Mas o pânico não era - e nem é - sem razão. A era do petróleo começou em 1859, quando chegou para substituir o óleo de baleia nos fogões e na iluminação. Vital para o destino das baleias, o petróleo foi também o grande responsável pelo desenvolvimento vertiginoso do século XX. Energia farta e barata foi o combustível do consumo e da urbanização desenfreados, das necessidades criadas do nada e da sociedade do descartável. Um automóvel americano típico da década de 70 fazia 4 km/L e tinha sua performance elogiada. Até que a crise chegou e deixou suas marcas.
Se o petróleo, com morte tantas vezes anunciada, insiste em não dizer adeus, as lições aprendidas com a crise prometem ficar para sempre.
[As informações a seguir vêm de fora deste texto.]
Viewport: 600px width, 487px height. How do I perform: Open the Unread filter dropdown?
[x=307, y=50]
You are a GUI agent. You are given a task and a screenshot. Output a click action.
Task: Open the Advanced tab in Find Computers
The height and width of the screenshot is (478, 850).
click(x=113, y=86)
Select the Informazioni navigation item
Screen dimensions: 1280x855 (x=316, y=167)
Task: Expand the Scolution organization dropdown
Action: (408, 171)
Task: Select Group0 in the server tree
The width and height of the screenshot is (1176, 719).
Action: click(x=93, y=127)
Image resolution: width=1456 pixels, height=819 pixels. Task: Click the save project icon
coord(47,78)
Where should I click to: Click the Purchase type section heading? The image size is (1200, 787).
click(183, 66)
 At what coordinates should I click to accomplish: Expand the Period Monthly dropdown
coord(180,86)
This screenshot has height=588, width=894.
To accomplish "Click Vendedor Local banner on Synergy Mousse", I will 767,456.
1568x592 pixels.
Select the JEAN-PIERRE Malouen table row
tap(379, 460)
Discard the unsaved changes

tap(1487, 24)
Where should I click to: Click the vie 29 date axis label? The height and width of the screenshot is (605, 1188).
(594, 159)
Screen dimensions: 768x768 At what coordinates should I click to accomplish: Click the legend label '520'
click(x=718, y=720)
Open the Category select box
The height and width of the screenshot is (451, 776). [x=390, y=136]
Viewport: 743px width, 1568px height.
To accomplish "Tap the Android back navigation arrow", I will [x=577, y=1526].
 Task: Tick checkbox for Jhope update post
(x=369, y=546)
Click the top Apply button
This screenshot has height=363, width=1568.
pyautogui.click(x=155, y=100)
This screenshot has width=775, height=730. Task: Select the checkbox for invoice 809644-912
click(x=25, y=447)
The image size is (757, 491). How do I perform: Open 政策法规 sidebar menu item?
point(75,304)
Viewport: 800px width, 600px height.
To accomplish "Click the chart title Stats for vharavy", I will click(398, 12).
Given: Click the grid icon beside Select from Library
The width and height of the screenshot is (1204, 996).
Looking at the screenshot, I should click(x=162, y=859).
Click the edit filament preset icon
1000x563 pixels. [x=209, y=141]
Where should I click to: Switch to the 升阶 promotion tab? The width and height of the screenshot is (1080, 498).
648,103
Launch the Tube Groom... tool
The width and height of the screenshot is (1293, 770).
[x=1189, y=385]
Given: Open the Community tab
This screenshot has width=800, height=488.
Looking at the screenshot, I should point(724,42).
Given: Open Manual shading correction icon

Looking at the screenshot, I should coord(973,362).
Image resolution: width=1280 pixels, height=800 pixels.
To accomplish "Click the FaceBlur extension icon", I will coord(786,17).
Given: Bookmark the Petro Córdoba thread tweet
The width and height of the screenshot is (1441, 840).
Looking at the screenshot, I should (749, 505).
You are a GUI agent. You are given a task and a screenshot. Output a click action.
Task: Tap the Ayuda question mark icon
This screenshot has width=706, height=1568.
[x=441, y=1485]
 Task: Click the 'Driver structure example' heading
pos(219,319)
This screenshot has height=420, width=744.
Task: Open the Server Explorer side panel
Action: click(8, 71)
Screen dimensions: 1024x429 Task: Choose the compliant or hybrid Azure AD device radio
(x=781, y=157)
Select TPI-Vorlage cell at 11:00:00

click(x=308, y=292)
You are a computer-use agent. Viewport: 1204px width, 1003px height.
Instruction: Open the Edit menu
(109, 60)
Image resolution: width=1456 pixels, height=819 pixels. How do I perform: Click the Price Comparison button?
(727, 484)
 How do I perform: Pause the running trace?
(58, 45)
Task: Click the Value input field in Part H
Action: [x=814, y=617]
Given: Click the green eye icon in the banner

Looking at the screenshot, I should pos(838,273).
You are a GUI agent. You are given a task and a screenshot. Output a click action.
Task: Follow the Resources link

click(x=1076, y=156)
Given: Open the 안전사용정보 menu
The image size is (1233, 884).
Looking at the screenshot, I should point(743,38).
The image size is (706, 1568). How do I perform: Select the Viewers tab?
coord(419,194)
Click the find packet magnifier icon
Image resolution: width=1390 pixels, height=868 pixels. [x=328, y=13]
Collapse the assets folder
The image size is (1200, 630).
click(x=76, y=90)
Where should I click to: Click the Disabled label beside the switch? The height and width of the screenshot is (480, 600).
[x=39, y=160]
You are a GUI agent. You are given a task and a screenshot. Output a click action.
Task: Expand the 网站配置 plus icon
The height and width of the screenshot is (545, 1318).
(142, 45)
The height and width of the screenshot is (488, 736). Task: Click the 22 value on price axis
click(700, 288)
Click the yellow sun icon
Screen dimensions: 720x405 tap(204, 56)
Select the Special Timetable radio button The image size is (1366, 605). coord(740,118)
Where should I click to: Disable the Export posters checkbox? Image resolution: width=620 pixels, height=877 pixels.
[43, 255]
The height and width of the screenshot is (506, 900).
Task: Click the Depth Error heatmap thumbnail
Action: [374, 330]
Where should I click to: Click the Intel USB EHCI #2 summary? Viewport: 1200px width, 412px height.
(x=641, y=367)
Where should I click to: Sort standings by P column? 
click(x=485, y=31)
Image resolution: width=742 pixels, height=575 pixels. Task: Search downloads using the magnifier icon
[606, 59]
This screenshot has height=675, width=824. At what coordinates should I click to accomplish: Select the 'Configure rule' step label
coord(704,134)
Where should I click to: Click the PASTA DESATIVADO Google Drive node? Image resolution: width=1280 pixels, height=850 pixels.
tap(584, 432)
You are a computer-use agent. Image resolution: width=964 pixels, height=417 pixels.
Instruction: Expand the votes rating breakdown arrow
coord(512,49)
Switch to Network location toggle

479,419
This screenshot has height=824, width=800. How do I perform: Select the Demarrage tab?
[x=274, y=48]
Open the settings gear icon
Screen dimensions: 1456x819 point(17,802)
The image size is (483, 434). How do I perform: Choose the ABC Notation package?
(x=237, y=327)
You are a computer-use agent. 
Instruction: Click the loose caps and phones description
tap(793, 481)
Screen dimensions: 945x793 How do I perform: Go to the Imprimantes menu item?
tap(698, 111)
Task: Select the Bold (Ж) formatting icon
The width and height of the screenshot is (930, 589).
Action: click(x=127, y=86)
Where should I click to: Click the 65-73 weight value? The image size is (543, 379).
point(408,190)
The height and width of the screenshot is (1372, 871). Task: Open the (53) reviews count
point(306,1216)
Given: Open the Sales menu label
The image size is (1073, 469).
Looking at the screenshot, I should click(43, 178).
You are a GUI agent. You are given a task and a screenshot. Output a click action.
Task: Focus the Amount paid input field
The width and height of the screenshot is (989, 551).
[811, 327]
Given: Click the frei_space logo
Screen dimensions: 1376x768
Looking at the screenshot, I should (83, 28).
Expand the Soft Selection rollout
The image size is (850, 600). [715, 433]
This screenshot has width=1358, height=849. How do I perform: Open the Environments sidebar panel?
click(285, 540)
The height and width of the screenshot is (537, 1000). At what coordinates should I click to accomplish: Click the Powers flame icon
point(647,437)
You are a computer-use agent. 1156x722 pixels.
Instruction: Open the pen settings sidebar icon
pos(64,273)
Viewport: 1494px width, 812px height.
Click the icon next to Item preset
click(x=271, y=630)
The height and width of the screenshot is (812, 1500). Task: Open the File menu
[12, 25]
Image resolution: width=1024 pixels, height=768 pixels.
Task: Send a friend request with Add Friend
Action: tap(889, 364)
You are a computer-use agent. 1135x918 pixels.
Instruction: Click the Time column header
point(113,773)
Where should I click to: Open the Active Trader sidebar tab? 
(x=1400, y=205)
Um mundo sem energia farta é inconcebível e o fantasma de uma existência tipo "Mad Max" já deixou rastros no inconsciente coletivo. Não é de hoje, e nem da década de 70, que se buscam alternativas à esta sujeição crônica ao petróleo. Até quem não fez a lição de casa sabe que a vulnerabilidade da dependência energética externa não é saudável para nenhuma soberania, por mais beligerante que ela seja, e o ritmo de crescimento precisa ser de alguma forma sustentável. A má notícia é que o substituto mágico não existe. Ou, se existe, está sendo mantido a sete chaves.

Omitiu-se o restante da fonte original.